Almost half of Scots have not taking steps that could prevent dementia, survey finds
Almost half of Scots have not taken any steps to keep their brain healthy, a survey has found.
An Ipsos Mori poll of 1,000 people aged 20-49 found that 43% are not following simple advice which could protect them from dementia, while 15% do not know if they have been doing so.
Brain Health Scotland, which commissioned the survey, said socialising, getting fresh air and keeping blood pressure under control can prevent serious illnesses.
The poll found almost a quarter of respondents – 23% – were unable to identify any protective steps which could be taken.
Brain Health Scotland is a research, education and prevention programme which launched on Monday with initial £1 million funding from the Scottish Government.
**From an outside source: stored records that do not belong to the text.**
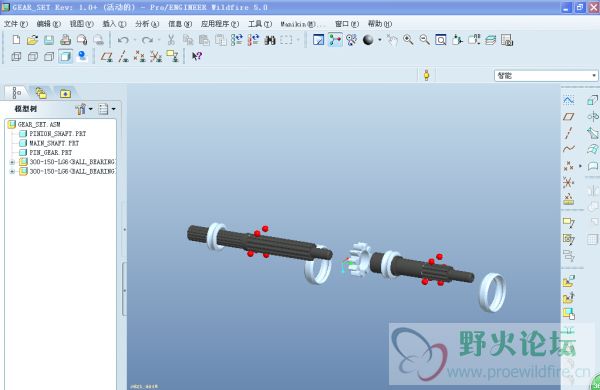Open a file with the folder icon
This screenshot has width=600, height=390.
(33, 40)
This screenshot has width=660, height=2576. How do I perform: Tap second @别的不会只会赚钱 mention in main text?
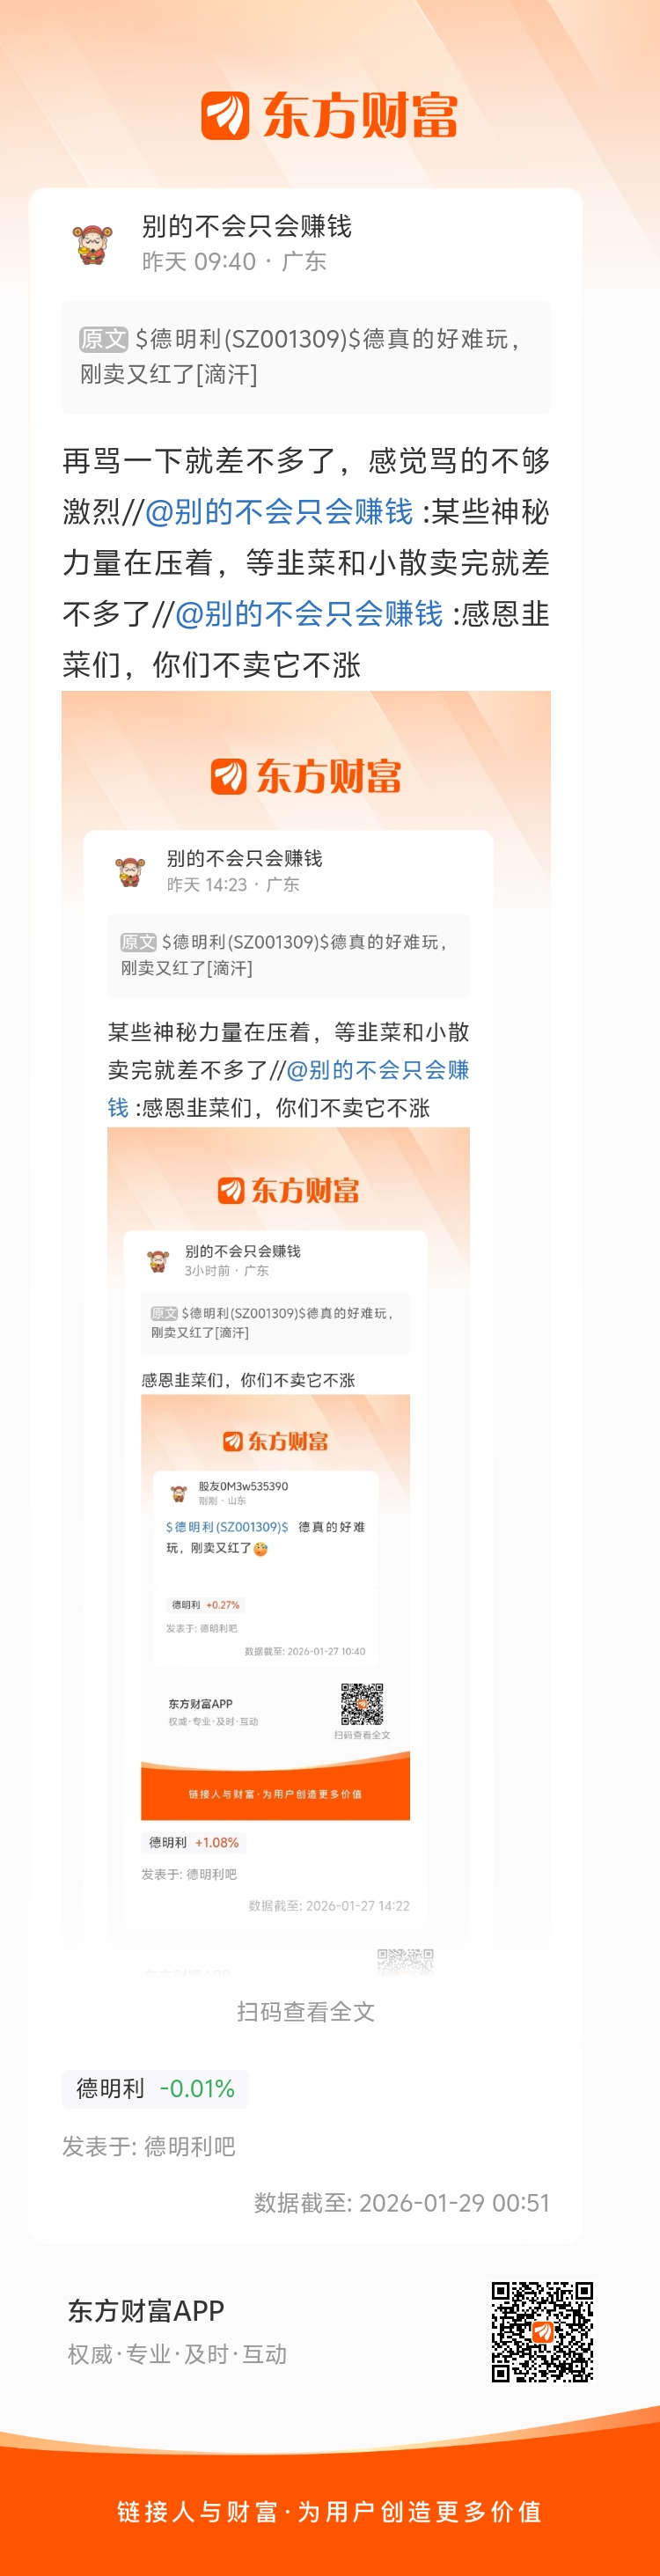pos(309,614)
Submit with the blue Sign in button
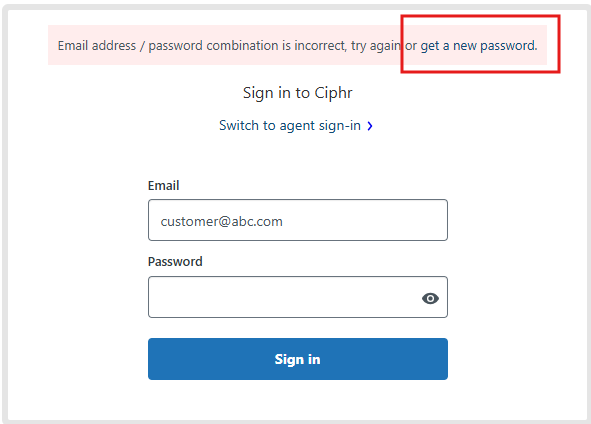Viewport: 591px width, 424px height. coord(298,359)
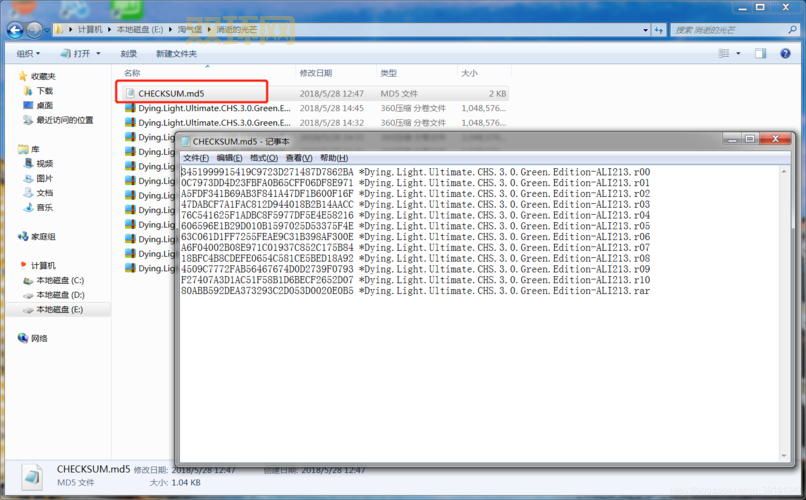
Task: Select the 图片 (Pictures) library
Action: click(44, 178)
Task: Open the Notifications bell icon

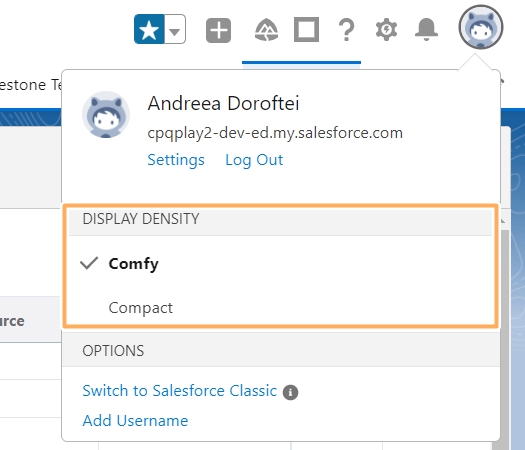Action: (426, 29)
It aims to increase the numbers of Scots making lifestyle choices to protect their brains as they grow older.
Brain Health Scotland’s director, Professor Craig Ritchie, said a lack of understanding about prevention may be partly fuelling a hidden rise in cases of dementia, Alzheimer’s disease and similar conditions.
Mr Ritchie said: “This isn’t all about doing crosswords or puzzles or sudoku in your late 50s. Good brain health could and should start much earlier than that.
“We want young people to understand that a healthy diet, socialising with friends and even getting fresh air can help protect the brain as we age.”
The project is being supported by national charity Alzheimer Scotland whose chief executive Henry Simmons said: “The work carried out in this project could be vital in terms of our approach in the years ahead.
“We are confident it will make a lasting difference to the future of dementia care and research.”